## Task requirements
Go through the following data and transcribe exactly the stretch of lines from the one holding "Instruction: Select the Insert tool" to the one holding "Given: Click the front-left tire circle", both included.

## Collected data entries
:::

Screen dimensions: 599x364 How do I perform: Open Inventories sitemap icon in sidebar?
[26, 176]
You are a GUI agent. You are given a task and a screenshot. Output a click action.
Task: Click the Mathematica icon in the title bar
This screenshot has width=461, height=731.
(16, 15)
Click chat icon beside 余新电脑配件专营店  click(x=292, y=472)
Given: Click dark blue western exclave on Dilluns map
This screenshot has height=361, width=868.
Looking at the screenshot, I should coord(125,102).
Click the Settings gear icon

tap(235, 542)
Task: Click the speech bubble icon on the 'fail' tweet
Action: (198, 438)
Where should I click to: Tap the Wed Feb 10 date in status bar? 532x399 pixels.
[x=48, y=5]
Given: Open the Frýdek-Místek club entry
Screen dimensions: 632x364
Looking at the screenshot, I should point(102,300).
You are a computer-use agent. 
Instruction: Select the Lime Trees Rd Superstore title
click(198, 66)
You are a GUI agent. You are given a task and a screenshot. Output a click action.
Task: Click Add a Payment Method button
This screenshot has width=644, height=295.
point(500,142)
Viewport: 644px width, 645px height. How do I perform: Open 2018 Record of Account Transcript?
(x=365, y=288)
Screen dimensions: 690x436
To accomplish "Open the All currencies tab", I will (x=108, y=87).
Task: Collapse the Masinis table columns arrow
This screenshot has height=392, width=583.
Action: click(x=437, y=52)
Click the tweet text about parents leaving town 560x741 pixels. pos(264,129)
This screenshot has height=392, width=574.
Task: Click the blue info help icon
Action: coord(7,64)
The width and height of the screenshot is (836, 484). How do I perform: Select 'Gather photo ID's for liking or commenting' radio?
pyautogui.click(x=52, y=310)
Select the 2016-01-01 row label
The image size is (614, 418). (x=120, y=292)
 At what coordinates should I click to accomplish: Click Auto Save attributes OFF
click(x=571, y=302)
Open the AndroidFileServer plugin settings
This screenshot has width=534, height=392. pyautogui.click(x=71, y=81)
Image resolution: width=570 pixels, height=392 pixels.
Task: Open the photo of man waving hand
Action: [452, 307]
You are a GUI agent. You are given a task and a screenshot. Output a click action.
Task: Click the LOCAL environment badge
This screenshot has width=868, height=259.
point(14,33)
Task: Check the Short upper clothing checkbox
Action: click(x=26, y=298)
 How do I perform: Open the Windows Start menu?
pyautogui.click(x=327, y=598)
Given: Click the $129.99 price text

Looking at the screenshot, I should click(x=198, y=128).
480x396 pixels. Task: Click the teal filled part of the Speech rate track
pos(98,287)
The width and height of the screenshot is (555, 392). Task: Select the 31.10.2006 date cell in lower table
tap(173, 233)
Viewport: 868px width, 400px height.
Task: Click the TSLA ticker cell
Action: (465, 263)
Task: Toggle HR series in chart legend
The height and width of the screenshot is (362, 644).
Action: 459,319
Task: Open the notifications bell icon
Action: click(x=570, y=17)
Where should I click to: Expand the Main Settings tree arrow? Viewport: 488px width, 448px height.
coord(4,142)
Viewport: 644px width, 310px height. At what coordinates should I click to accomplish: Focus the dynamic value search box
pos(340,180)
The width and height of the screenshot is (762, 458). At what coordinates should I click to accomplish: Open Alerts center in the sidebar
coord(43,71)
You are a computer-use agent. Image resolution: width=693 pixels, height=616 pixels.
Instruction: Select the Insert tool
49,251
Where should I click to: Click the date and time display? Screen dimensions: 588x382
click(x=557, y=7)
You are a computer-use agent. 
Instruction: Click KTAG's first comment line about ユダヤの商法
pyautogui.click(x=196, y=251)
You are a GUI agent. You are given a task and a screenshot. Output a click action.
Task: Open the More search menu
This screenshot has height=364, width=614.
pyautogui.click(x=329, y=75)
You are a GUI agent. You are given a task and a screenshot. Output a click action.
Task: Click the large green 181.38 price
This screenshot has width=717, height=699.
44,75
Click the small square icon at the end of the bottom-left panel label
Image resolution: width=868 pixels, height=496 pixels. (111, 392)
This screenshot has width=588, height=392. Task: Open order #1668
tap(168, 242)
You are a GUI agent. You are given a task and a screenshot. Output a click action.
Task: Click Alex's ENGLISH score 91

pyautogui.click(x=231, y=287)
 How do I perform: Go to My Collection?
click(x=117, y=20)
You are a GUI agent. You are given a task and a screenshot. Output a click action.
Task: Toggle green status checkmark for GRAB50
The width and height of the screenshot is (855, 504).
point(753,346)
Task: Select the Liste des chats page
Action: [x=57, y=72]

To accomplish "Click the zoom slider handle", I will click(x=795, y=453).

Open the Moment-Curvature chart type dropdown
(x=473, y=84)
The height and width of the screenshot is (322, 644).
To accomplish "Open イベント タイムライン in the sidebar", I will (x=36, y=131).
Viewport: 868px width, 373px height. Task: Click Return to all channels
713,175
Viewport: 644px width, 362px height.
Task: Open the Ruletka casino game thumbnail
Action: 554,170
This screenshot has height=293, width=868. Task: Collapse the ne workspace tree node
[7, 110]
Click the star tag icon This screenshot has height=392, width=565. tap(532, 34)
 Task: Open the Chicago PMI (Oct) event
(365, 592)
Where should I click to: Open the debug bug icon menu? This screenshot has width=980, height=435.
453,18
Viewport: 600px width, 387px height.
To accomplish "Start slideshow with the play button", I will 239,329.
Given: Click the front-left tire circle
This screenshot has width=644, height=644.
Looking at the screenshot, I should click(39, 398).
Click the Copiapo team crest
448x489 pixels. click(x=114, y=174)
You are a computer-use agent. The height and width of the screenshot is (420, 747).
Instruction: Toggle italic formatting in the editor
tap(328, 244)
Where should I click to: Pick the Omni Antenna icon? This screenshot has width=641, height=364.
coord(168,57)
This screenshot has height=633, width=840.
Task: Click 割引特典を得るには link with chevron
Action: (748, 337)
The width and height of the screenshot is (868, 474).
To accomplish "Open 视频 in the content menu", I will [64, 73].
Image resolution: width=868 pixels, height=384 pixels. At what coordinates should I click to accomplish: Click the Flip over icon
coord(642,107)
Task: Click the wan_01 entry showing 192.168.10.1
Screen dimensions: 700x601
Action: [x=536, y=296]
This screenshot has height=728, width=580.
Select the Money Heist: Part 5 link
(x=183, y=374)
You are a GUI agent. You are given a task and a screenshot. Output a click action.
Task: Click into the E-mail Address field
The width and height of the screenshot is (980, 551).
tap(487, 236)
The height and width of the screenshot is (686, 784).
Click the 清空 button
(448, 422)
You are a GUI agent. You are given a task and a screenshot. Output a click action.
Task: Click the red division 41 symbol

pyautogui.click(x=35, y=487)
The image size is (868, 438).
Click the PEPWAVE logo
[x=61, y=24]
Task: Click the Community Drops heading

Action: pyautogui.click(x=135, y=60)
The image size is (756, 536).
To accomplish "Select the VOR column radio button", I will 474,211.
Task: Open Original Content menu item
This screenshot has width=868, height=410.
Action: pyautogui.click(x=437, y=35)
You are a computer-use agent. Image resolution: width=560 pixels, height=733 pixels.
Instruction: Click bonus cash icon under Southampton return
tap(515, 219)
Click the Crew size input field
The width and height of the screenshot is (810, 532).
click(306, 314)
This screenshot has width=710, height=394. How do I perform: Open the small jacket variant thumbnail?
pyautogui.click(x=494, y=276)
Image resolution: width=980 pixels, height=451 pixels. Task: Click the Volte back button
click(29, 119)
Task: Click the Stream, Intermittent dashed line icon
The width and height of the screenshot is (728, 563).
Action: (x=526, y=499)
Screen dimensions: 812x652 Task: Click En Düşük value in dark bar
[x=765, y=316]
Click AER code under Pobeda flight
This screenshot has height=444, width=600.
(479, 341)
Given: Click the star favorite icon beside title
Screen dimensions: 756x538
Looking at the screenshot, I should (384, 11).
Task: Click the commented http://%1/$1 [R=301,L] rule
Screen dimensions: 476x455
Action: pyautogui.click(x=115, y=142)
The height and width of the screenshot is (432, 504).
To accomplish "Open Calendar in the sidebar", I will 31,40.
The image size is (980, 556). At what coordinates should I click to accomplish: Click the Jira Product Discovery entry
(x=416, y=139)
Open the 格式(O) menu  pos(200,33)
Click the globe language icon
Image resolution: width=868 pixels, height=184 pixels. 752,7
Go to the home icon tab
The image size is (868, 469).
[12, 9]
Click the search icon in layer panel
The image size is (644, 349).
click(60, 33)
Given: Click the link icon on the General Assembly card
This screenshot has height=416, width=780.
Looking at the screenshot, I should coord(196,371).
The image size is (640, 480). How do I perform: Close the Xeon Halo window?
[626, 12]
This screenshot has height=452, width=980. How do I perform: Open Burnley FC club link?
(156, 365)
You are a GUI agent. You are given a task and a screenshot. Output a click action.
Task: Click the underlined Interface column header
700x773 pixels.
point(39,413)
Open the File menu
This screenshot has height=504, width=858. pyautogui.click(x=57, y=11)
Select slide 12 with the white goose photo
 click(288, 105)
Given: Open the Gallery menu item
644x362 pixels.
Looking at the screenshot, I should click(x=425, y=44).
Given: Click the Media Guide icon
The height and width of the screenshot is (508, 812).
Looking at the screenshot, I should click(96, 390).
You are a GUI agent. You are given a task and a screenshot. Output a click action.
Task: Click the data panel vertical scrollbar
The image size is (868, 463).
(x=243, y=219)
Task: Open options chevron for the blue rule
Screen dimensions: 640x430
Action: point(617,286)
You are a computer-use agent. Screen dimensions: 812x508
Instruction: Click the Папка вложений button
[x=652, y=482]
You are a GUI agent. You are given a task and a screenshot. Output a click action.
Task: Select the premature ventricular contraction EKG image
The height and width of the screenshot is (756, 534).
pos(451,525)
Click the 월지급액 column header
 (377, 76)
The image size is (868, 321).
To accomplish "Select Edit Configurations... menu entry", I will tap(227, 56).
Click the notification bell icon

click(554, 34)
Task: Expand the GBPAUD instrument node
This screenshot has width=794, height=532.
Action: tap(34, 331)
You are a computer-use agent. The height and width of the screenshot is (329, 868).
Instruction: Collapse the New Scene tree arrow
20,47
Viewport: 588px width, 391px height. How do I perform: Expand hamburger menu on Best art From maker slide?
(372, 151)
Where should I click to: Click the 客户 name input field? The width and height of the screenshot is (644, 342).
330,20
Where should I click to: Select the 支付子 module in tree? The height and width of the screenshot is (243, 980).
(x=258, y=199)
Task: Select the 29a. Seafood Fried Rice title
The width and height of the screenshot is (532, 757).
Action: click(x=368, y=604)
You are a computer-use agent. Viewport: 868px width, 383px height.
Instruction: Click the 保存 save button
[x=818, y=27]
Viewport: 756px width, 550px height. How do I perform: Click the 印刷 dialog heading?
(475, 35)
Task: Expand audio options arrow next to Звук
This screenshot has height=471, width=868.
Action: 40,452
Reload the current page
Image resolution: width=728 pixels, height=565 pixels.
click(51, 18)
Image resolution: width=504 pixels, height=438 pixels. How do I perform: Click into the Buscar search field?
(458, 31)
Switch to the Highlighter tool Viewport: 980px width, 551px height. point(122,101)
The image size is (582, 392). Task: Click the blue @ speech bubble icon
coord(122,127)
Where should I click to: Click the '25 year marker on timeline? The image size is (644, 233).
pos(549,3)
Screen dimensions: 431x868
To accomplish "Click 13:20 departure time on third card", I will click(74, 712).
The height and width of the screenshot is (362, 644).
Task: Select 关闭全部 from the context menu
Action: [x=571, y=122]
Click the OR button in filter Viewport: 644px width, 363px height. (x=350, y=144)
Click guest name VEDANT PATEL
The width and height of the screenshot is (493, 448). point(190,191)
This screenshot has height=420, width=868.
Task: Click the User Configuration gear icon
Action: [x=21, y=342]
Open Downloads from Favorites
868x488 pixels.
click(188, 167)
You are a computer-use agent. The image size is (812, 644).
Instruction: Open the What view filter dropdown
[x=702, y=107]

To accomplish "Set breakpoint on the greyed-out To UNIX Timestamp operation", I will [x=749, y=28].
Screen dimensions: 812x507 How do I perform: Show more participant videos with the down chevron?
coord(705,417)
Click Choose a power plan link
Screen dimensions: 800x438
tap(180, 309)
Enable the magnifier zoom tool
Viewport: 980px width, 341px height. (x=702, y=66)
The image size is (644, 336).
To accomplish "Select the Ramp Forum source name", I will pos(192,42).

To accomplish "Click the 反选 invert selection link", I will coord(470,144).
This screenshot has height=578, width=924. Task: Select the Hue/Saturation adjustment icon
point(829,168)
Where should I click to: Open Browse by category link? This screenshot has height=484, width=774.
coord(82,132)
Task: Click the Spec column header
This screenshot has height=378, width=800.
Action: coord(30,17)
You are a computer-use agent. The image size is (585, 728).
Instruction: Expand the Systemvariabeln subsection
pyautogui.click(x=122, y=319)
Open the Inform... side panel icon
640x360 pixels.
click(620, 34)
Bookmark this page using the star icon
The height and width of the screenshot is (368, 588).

:::

## Finished task
Instruction: Select the Insert tool
49,251
Where should I click to: Click the date and time display? Screen dimensions: 588x382
click(x=557, y=7)
You are a computer-use agent. 
Instruction: Click KTAG's first comment line about ユダヤの商法
pyautogui.click(x=196, y=251)
You are a GUI agent. You are given a task and a screenshot. Output a click action.
Task: Open the More search menu
This screenshot has height=364, width=614.
pyautogui.click(x=329, y=75)
You are a GUI agent. You are given a task and a screenshot. Output a click action.
Task: Click the large green 181.38 price
This screenshot has width=717, height=699.
44,75
Click the small square icon at the end of the bottom-left panel label
Image resolution: width=868 pixels, height=496 pixels. (111, 392)
This screenshot has width=588, height=392. Task: Open order #1668
tap(168, 242)
You are a GUI agent. You are given a task and a screenshot. Output a click action.
Task: Click Alex's ENGLISH score 91

pyautogui.click(x=231, y=287)
 How do I perform: Go to My Collection?
click(x=117, y=20)
You are a GUI agent. You are given a task and a screenshot. Output a click action.
Task: Toggle green status checkmark for GRAB50
The width and height of the screenshot is (855, 504).
point(753,346)
Task: Select the Liste des chats page
Action: [x=57, y=72]

To accomplish "Click the zoom slider handle", I will click(x=795, y=453).

Open the Moment-Curvature chart type dropdown
(x=473, y=84)
The height and width of the screenshot is (322, 644).
To accomplish "Open イベント タイムライン in the sidebar", I will (x=36, y=131).
Viewport: 868px width, 373px height. Task: Click Return to all channels
713,175
Viewport: 644px width, 362px height.
Task: Open the Ruletka casino game thumbnail
Action: 554,170
This screenshot has height=293, width=868. Task: Collapse the ne workspace tree node
[7, 110]
Click the star tag icon This screenshot has height=392, width=565. tap(532, 34)
 Task: Open the Chicago PMI (Oct) event
(365, 592)
Where should I click to: Open the debug bug icon menu? This screenshot has width=980, height=435.
453,18
Viewport: 600px width, 387px height.
To accomplish "Start slideshow with the play button", I will 239,329.
Given: Click the front-left tire circle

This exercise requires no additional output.